▸ REQUIREMENT
Find each line in the entries below that contains the word "Open", and copy every such line.

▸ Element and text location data
-- START --
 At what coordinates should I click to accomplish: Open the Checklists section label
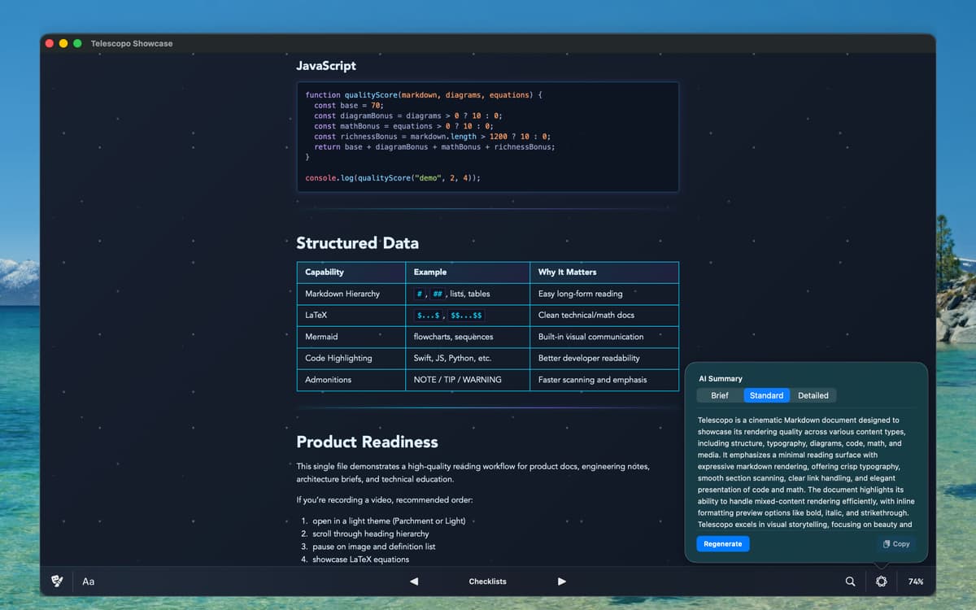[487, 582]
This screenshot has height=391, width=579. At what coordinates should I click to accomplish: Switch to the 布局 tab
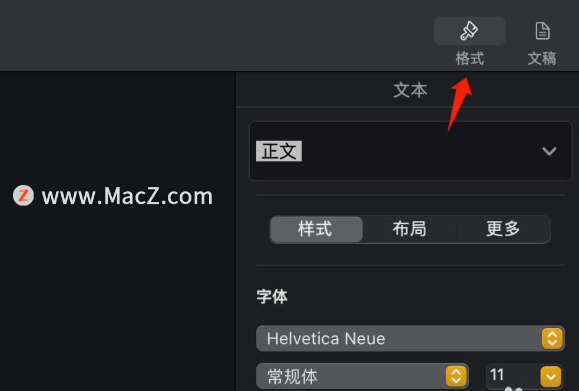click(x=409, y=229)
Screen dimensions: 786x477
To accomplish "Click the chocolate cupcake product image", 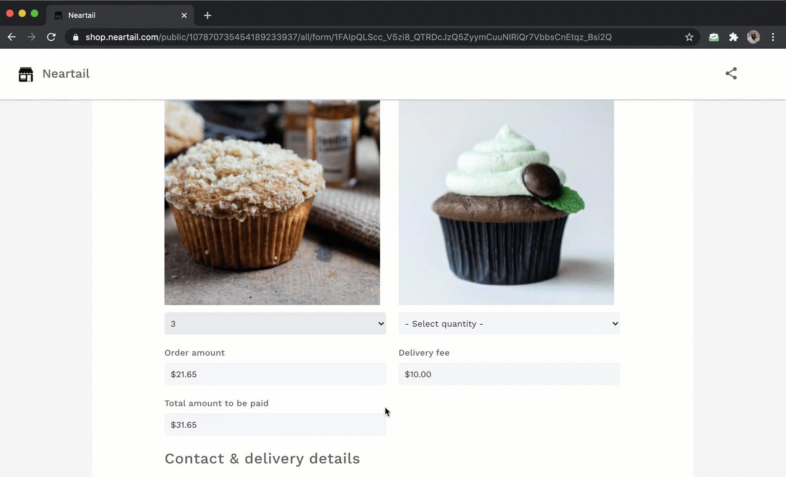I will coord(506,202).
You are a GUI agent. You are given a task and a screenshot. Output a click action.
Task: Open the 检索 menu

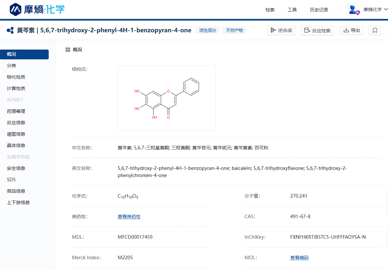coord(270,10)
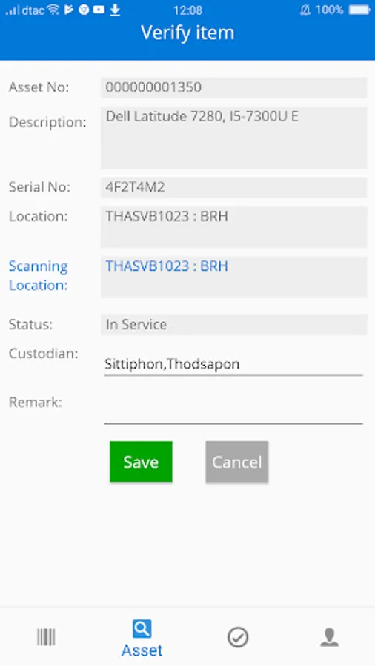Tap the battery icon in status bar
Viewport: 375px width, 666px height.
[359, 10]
-- END --
-- START --
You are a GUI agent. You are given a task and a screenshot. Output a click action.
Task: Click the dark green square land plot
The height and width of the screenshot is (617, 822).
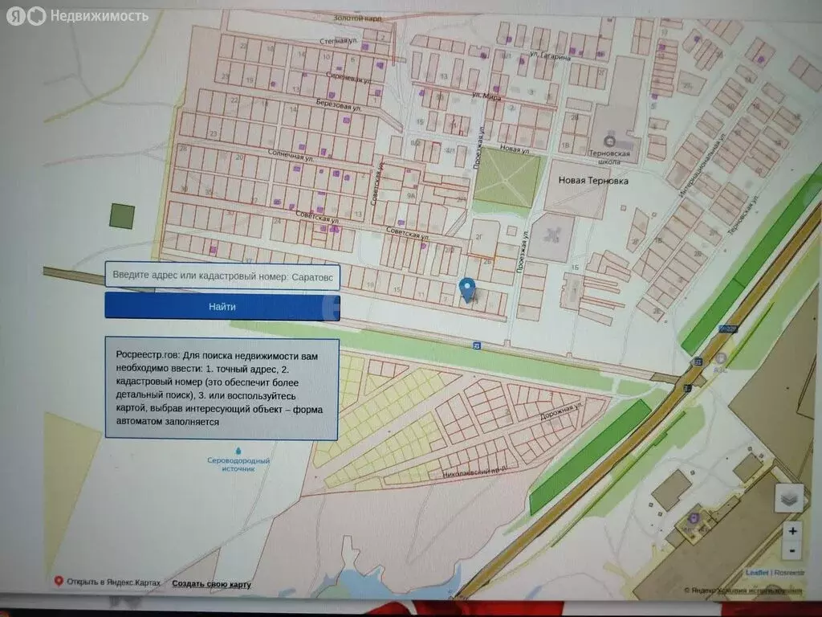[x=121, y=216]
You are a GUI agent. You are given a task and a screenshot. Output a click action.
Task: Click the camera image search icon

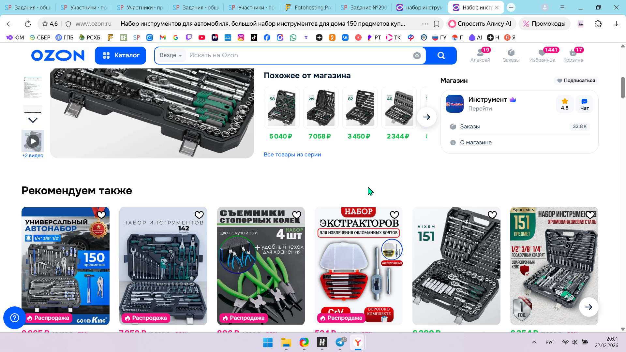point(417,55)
-- END --
▸ REPLY TO THE TASK
 At what coordinates should I click to accomplish: Open the Checklists section label
Task: Open the 检索 menu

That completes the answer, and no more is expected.